There are two ways to synthesize speech from text. The first one is synthesize_speech, which can create an audio file in near-real time with relatively low latency. To do this, the operation can only synthesize 3000 characters. But a document will have more than 3000 characters. For this, I will have to create an async speech synthesis task.[1]


import os
import boto3

def handler(event, context):
    try:
        record = event['Records'][0]
        bucket_name = record['s3']['bucket']['name']
        key = record['s3']['object']['key']
        s3_client = boto3.client('s3')

        response = s3_client.get_object(
            Bucket=bucket_name,
            Key=key
        )

        file_name = key.split('.')[0]
        data = response['Body'].read().decode('utf-8')

        polly_client = boto3.client('polly')

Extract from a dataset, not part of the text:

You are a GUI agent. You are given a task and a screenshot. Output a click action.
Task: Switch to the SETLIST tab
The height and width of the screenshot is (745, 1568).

        output_bucket_name = os.environ.get('OUTPUTBUCKET')
        sns_topic_arn = os.environ.get('SNSTOPICARN')
        response = polly_client.start_speech_synthesis_task(
            Engine='standard',
            Text=data,
            OutputFormat="mp3",
            VoiceId="Joanna",
            SampleRate="16000",
            OutputS3BucketName=output_bucket_name,
            OutputS3KeyPrefix='audio/',
            SnsTopicArn=sns_topic_arn
        )
    except Exception as e:
        # write to SNS topic
        print(e)

Here, I have used 16000 Hz as a moderate sample rate, but you use a higher value to get a better-quality audio file.

Conclusion

Amazon Polly is a great service that enables you to add conversational user experience to your application. You can use it to create text-to-speech applications. Polly is also reasonably priced, easy to use, and produces audio files in near real-time. It is a highly recommended service if you want to add text-to-speech capabilities to your application.